4 本当のこと

 リオルと別れてから、自宅までの道をとぼとぼと歩いた。

 家に帰ればマーラとミロがいる。思うと、ルシアは気が重かった。


――『もし、封印が解けて魔性が姿を現したときには、直ぐに、ルシアを殺して』


 マーラの冷徹な言葉にルシアは思わず泣き出してしまい、居づらくなった二人は先に帰っていったのだ。掃除が途中だったわとマーラは誤魔化していたが、そうでも言わないと、あの場から去れなかったのではないかと、ルシアは思った。

 柔らかなガス灯の明かりを横目に、石畳の道を重い足取りで歩いて行く。人通りのなくなった住宅地に、ルシアの足音がよく響いた。

 程なくして自宅が見えた。木々に囲まれた古い家。祖母ネヴィナと共に10年近く過ごした大切な場所。台所とリビングに明かりが灯っている。二人が待っているのは明白だ。

 そっと家の二階、開かずの間と化していた両親の部屋に目をやる。一年中カーテンで締め切られ、中を覗いたことはなかった。そこで惨劇が繰り広げられたとマーラは言うが、自分の目で確かめたわけでもないのに、そんなことを言われても全く実感がない。

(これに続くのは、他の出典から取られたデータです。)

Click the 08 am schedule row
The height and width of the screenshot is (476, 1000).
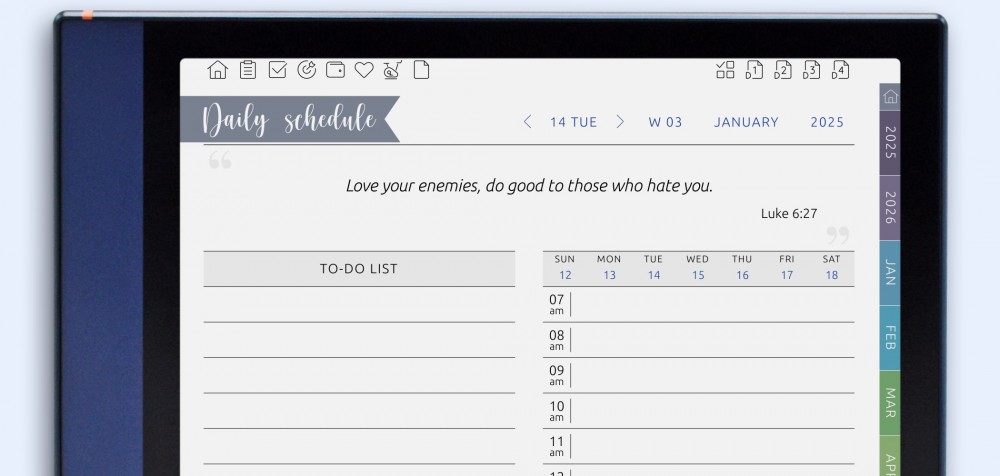710,340
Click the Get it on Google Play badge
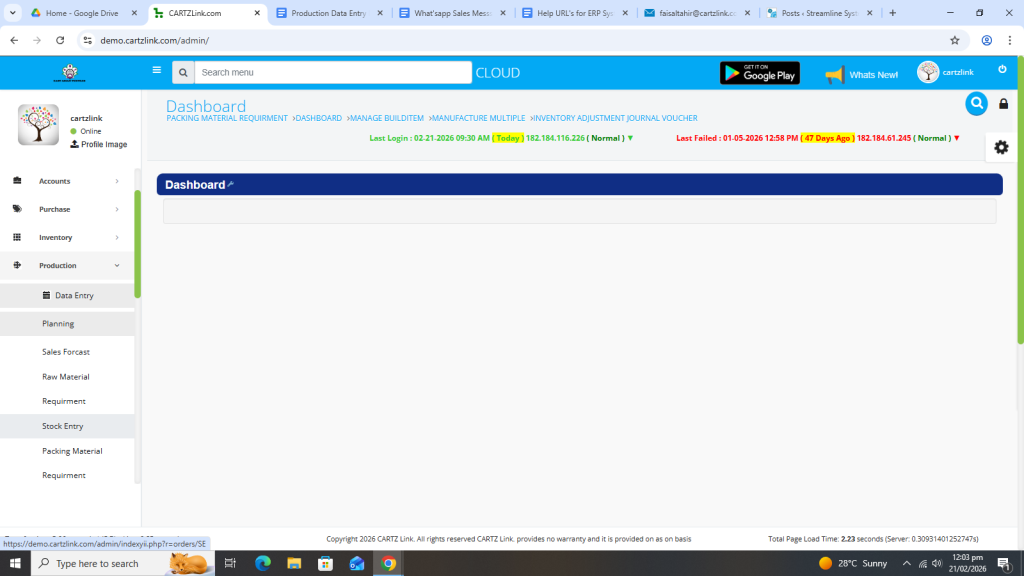This screenshot has height=576, width=1024. click(x=759, y=73)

 研究室で無理やり施された封印魔法も、どこまで効果があるのかどうか。

 自分もミロと同じように、別の姿を持っている。そんなこと、あり得るのだろうか。

 何度もため息を吐いて、立ち止まった。

 門扉を開けてから、玄関までの道のりが異様に長い。

 くっきりと空に浮かぶ月の明かりが、ルシアをほのかに照らしていた。


「家、入んないの?」


 男の声がして、ルシアはハッと顔を上げる。玄関前に人影があった。青年姿のミロが、ドアに寄りかかって立っていた。

 ルシアは身構えて、数歩後退った。

 ミロの目が、闇夜に光って見えたのだ。


「何怖がってんだ。取って喰ぃやしねぇよ」


 まだ悪魔の姿ではないが、存分に迫力がある。夜のミロは、美しくて、寒気がする。


「飯、出来てる。ルシアが来るの待ってたんだから」


 そう言って、ミロはゆっくりとドアを開けた。家の中から、柔らかく煮込まれた肉と野菜の香りが漂ってきた。



 *



 片付けや掃除と縁遠かったルシアの家は、たった一日ですっかりピカピカだった。

 特に台所は、新品のように光り輝いていた。


「お掃除、ありがとうございます。それに――、ごめんなさい。私、泣き出したりして」


 食卓を前に、ルシアは胸の前で手を組んで二人に謝った。

 マーラは静かに笑い、


「そんなこといいから、夕ご飯にしましょう。田舎料理でごめんなさいね。口に合うと良いんだけど」


 冷蔵庫の中身で作った野菜の煮込み、肉団子のソースがけ。庭で採った香草を添えたサラダ。

 どことなく、祖母ネヴィナの手料理に似ている。

 そう思うと、またルシアの目からはポロポロと涙がこぼれ落ちた。

 マーラはそんなルシアをそっと抱き寄せ、優しく後頭部を撫でつけた。


「マーラ、教えて。私、本当のことが知りたい」


 涙ながらに、ルシアは言った。


「いいわ。まず、ご飯いただいてからね」


 マーラは、優しい花の香りがした。



 *



 食後、台所の片付けを終えると、マーラはルシアを連れて二階へと上がった。ルシアの部屋の前から奥に続く廊下の先に、例の部屋がある。ルシアが詰みっぱなしにしていた廊下の段ボールは、場所はそのまま、綺麗に表面の埃が拭き取られていた。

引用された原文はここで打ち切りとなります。